Lift the ban on communications! Free Julian Assange!


WikiLeaks founder Julian Assange has found himself increasingly isolated within the Ecuadorean embassy in the United Kingdom.PHOTO/Commons Wikimedia/TeleSur TV

June 6 will mark 10 weeks since the Ecuadorian government blocked all communication by WikiLeaks’ editor Julian Assange with the outside world, including personal visitors. Assange has been trapped inside the Ecuadorian embassy in London since 2012, when Quito granted him asylum in the face of a legal witch-hunt by the governments of the United States, Britain and Sweden.

Britain was moving to extradite Assange to Sweden on trumped-up allegations of sexual abuse as the first step in transferring him to the US to face charges of espionage, which carry a possible death sentence. Washington had vowed to punish Assange for having exposed before the world war crimes committed by the US in Iraq and Afghanistan as well as US intrigues against other countries.

In remarks last Wednesday, Ecuadorian President Lenín Moreno attempted to defend the silencing of Assange. He sought to deny—unconvincingly—that this action was the outcome of his government’s capitulation to pressure and threats by the United States.

Moreno put forward an Orwellian conception of freedom of speech that lines up entirely with the standpoint of American imperialism and every enemy of democratic rights. Renouncing WikiLeaks’ right—and the right of all journalists and media—to publish information that reveals government and corporate criminality or challenges official propaganda, the Ecuadorian president asserted: “There are two types of liberty. The responsible liberty and the liberty in which everyone thinks they can do whatever they want, whenever they want and however they want. That is not liberty. Liberty must be used with a lot of responsibility.”

Moreno stated that the WikiLeaks editor had to accept that the “conditions of his asylum prevent him speaking out about politics or intervening in the politics of other countries.” He threatened that if Assange did not submit to such terms, Ecuador would “take a decision” to revoke its granting of asylum.

Assange’s entire mission in forming WikiLeaks in 2006 was to enable people to use the immense power of the Internet to break through the “responsible” disinformation and censorship that prevails in the corporate-controlled and state-owned media. All critical and independent journalism, by its very nature, involves “speaking out about politics.”

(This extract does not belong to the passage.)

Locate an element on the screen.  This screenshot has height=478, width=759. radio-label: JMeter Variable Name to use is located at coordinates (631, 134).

Assange is now in grave danger. It is more than two years since a United Nations working group condemned the British government for enforcing Assange’s “arbitrary detention,” calling it a “contravention of his fundamental human rights.”

His lawyer Jennifer Robinson and supporter Pamela Anderson have publicly warned in recent weeks about the seriousness of his medical condition. For six years, he has been confined in a small building with no access to sunlight or adequate medical treatment. For 10 weeks he has been subjected to the additional psychological pressure of what Moreno declares will be ongoing, indefinite isolation.

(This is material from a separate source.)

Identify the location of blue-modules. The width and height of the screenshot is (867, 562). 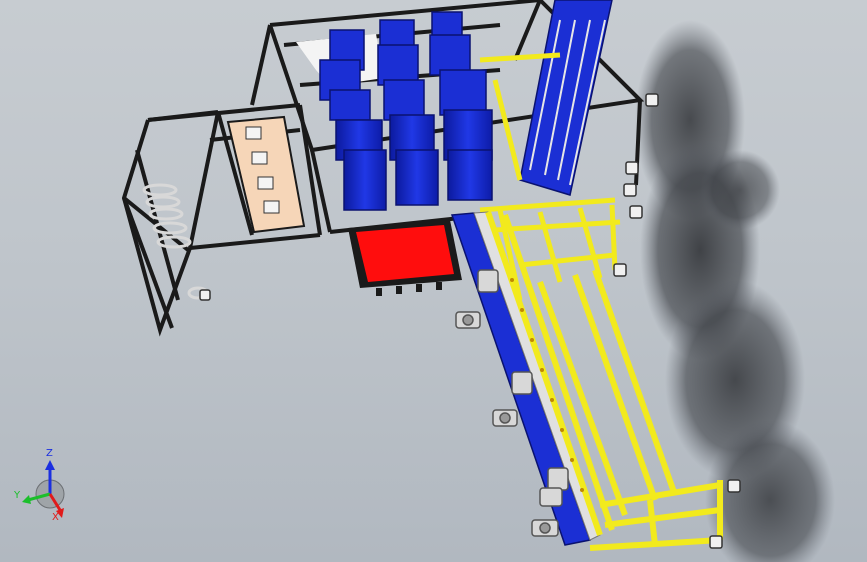
(466, 106).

A calculated operation is underway to break the WikiLeaks editor. Moreno’s statements only underscore that the aim is to force him to “voluntarily” leave the Ecuadorian embassy, to be taken by waiting British police and placed in detention on bail-related charges without any means of contacting the outside world. That would be followed by further months or years of imprisonment while his legal defenders fight American extradition warrants.

The government of Australia, where Assange was born and holds citizenship, bears immense responsibility for the situation. In late 2010, instead of defending an Australian citizen whose rights were under attack, the Labor Party government of Prime Minister Julia Gillard sided with Washington. It labelled WikiLeaks’ actions “illegal” and declared it would support the prosecution of Assange for espionage. The current Liberal-National coalition government has not lifted a finger to oppose his ongoing persecution.